_WHAT IS NEEDED_
Extract each line in the records below that contains the string "Viewport". Reproduce those lines without changes.

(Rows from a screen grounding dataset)

━━━━━━━━━━━━━━━━

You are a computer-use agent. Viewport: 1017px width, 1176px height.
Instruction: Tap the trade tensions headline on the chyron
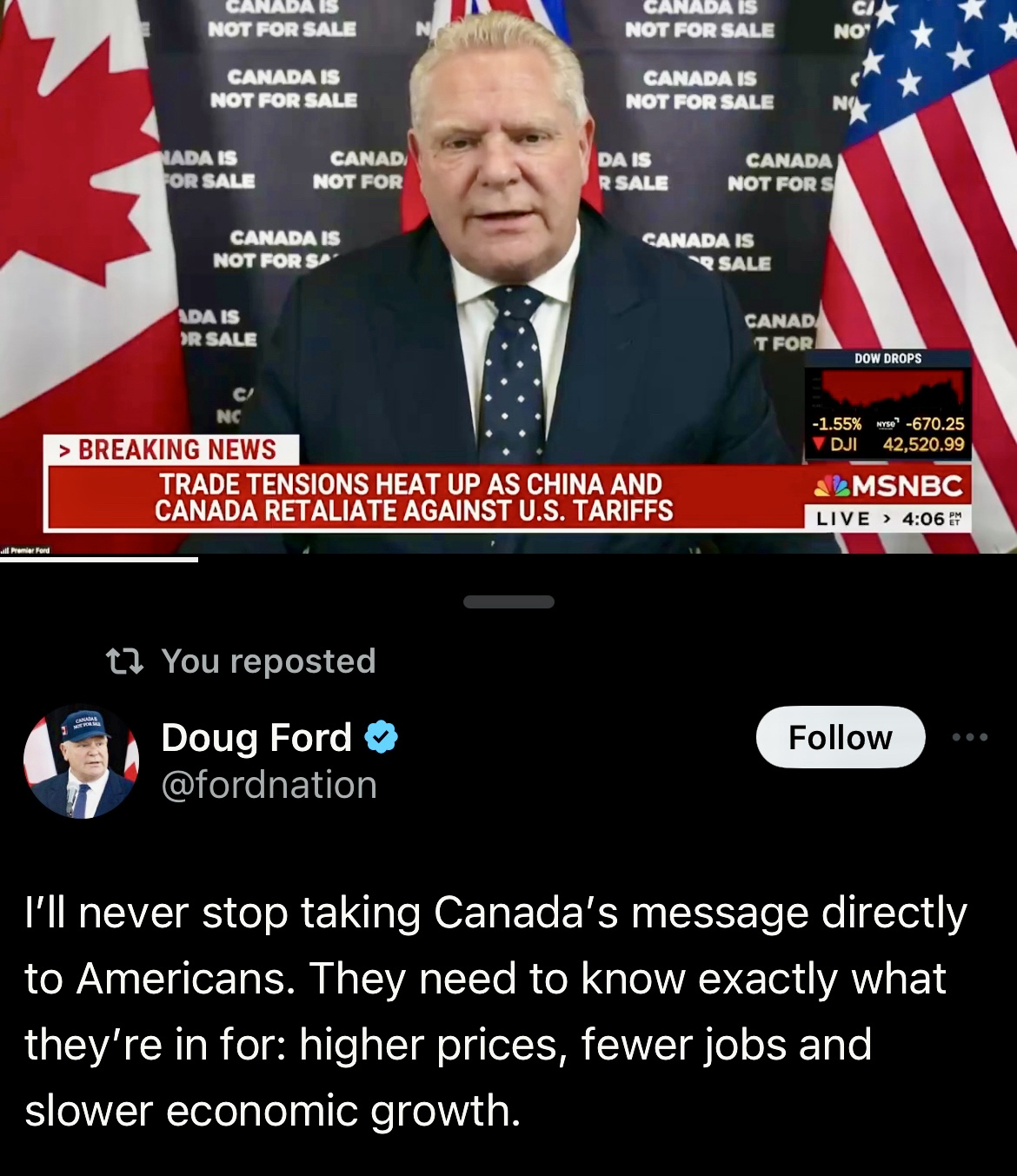(x=414, y=496)
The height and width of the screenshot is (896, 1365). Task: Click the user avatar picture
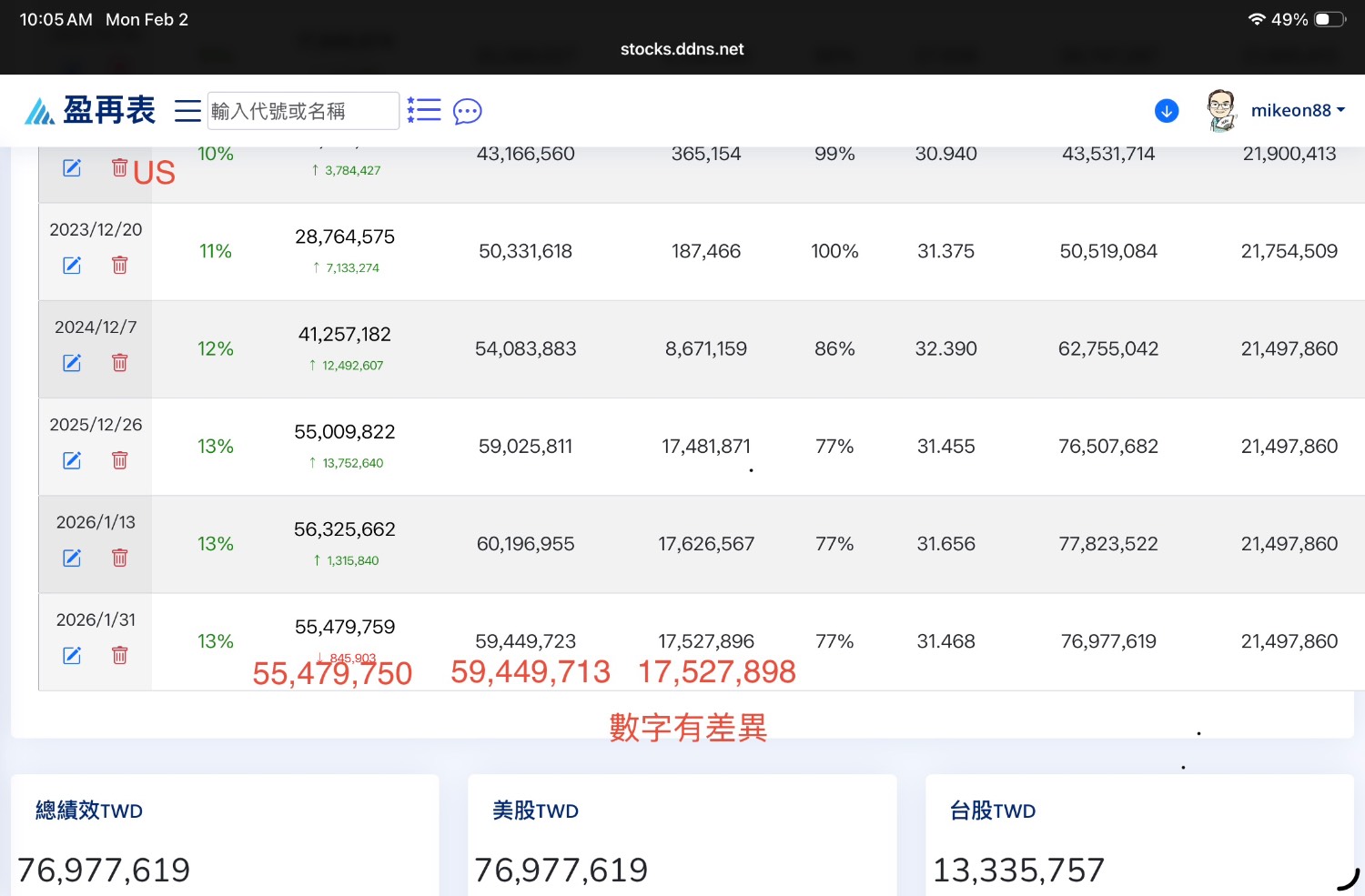[x=1220, y=111]
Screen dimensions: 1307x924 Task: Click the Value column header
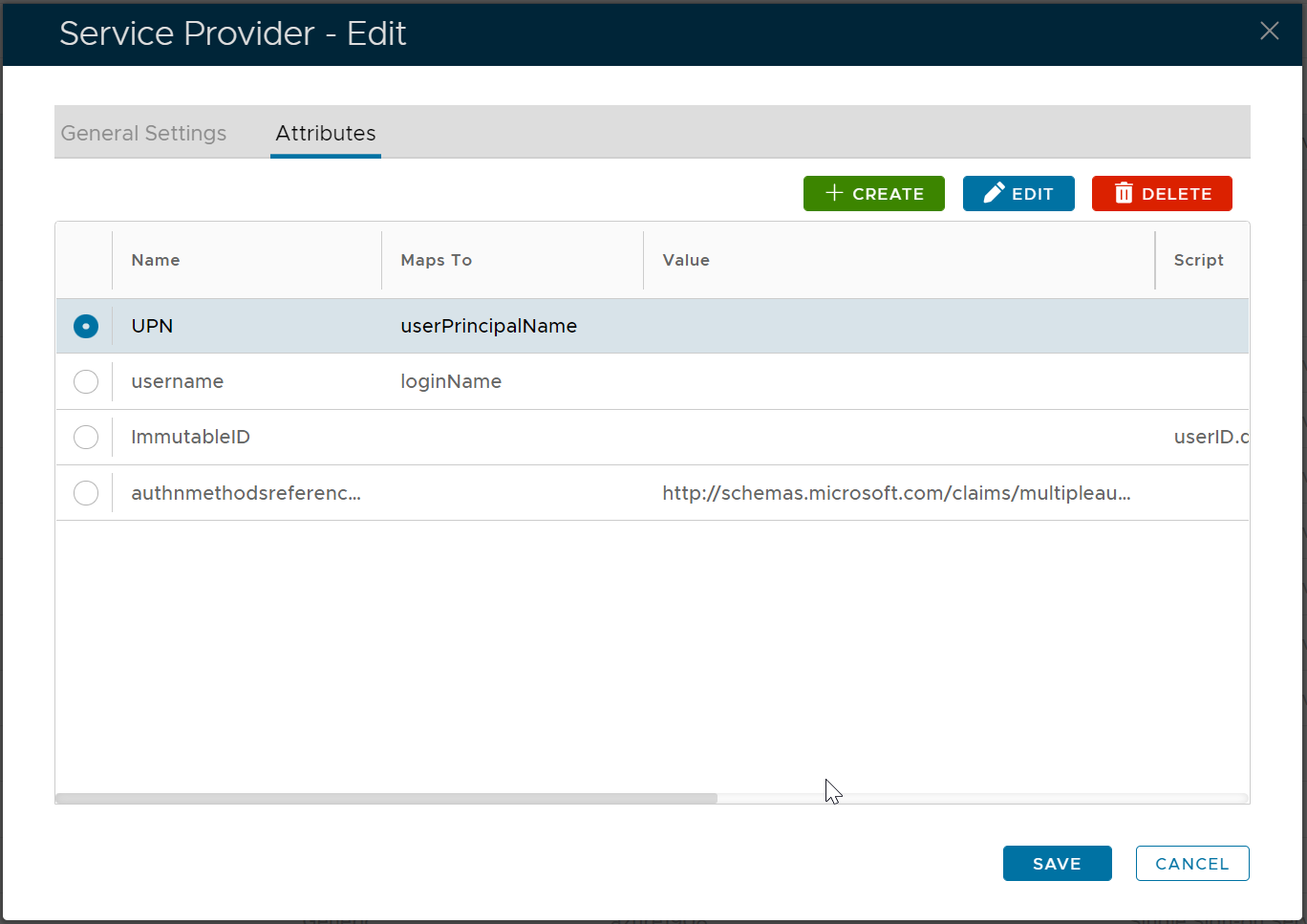686,260
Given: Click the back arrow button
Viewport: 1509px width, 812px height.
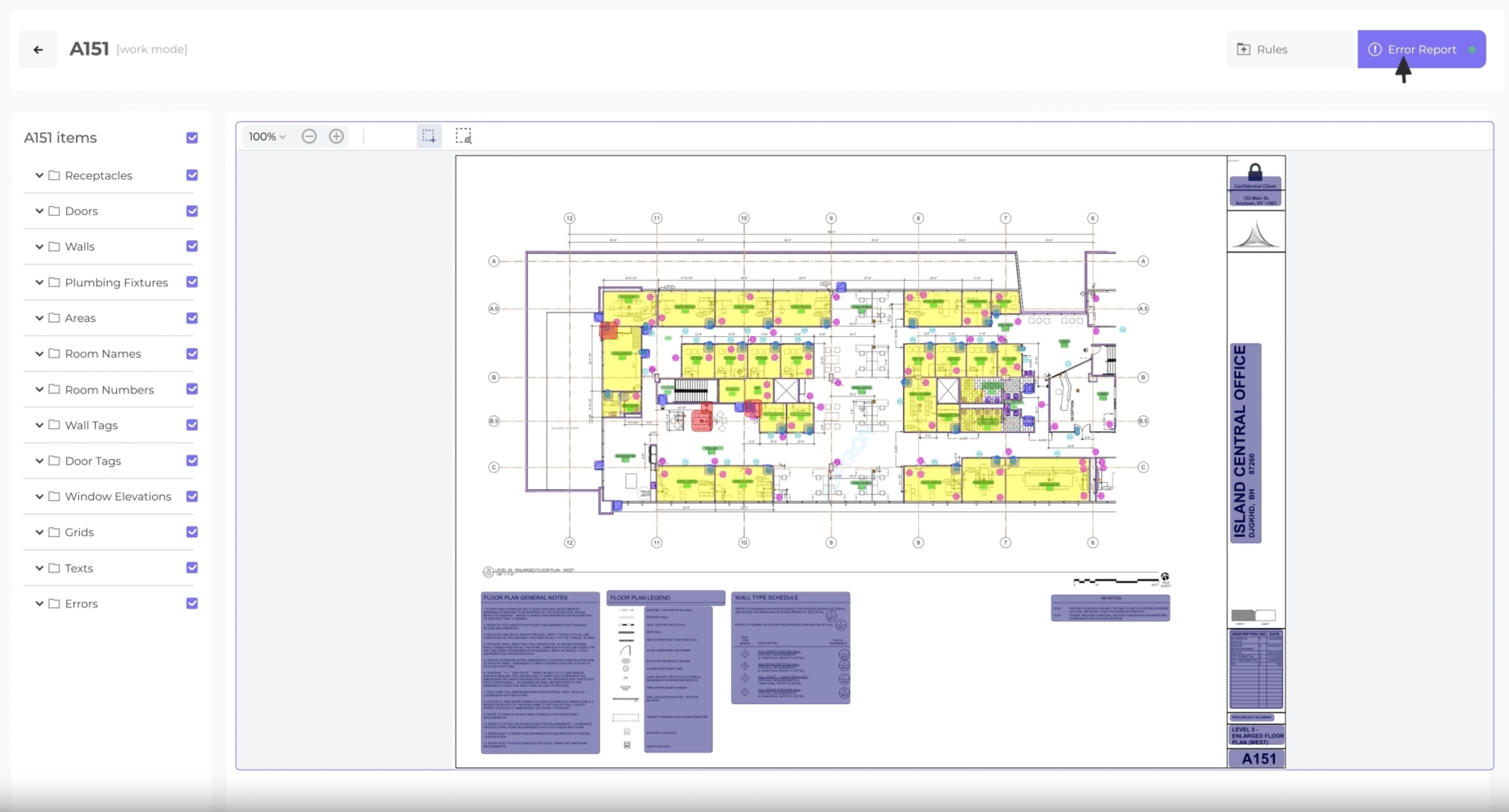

━━━━━━━━━━━━━━━━

_RIGHT ANSWER_
You are a computer-use agent. Viewport: 1017px width, 1176px height.
Viewport: 1509px width, 812px height.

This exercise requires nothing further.